# How is Japan



## abkada

I want to visit Japan, but before that i would like to know is current situation after the tsunami and the nuclear leaks. who can help me? give me proper articles to read regarding the matter please? thank you:confused2:


----------



## sysop32

abkada said:


> I want to visit Japan, but before that i would like to know is current situation after the tsunami and the nuclear leaks. who can help me? give me proper articles to read regarding the matter please? thank you:confused2:


Well, I'm not quite sure but perhaps it would get you more info if you visit this place


----------



## marv

I'm an American permanently residing in Japan. OK. the tsunami has come and gone.The safety factor is extremely high with very little threat of it recurring anytime in the near future. Radiation leakage is reported to have come under control. The proper articles to read? I am not aware of any special publications. I get most of my information from The Japan Times. I guess Google might be right on top of that info. You might try them. The cost of living? As they say in Brooklyn, NY., "moida". A very expensive place to visit, so be prepared to spend a little more than you would expect to.
The cherry trees are 
presently in full bloom. Google <Cherry Blossom Time in Japan>. Its a very short season, and it'll be over in about seven days.
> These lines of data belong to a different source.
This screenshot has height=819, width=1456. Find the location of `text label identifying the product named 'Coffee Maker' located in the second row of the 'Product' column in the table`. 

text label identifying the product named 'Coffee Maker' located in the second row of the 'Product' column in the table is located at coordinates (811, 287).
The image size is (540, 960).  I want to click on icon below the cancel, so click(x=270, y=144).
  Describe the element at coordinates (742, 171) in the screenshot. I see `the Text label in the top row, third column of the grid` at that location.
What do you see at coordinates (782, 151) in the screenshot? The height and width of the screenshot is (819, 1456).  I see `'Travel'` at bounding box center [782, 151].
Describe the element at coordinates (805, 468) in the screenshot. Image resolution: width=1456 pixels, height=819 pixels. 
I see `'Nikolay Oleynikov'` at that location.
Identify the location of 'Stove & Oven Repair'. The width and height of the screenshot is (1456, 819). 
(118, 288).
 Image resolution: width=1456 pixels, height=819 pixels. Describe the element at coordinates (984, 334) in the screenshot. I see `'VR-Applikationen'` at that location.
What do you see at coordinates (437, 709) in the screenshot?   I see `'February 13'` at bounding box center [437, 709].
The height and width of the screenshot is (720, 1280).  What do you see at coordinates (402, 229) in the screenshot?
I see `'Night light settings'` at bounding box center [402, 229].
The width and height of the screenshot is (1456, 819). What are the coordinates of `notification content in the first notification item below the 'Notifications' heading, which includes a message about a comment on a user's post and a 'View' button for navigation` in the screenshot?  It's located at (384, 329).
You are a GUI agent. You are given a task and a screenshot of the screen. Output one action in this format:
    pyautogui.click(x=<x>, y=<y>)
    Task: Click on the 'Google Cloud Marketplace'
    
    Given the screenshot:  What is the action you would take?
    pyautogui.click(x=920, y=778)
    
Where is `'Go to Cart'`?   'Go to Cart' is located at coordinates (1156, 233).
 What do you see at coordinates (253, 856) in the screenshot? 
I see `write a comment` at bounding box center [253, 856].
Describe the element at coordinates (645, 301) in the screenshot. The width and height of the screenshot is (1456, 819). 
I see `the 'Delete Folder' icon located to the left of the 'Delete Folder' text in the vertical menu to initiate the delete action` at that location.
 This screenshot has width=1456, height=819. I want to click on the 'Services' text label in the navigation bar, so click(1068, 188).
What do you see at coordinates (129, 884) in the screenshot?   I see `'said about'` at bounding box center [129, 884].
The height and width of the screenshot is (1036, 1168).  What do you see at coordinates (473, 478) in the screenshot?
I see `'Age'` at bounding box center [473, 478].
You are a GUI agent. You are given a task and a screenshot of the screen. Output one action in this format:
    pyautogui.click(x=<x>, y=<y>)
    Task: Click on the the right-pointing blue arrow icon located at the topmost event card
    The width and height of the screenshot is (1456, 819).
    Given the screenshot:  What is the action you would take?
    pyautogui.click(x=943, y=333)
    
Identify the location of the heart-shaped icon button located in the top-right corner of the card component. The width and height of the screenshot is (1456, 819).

Hope I've been of some help. Marv


----------



## sakura

Hello, Japan is perfectly alright since tsunami. It's a beautiful country with a beautiful people.  As far as I am concerned the radiation and leak is under control. The government is doing their best for the safety of it's people. If you wan't to now more about the current status of japan try searching it in google; better yet you can visit " asahishinbun. or Japan Times. com it'll keep you update about the current events in Japan .

I hope it helps.


----------



## Clasevilla

sakura said:


> Hello, Japan is perfectly alright since tsunami. It's a beautiful country with a beautiful people.  As far as I am concerned the radiation and leak is under control. The government is doing their best for the safety of it's people. If you wan't to now more about the current status of japan try searching it in google; better yet you can visit " asahishinbun. or Japan Times. com it'll keep you update about the current events in Japan .
> 
> I hope it helps.


Well said sakura, I can say Japan is beautiful and it would be awesome to experience their unique culture among other asian countries


----------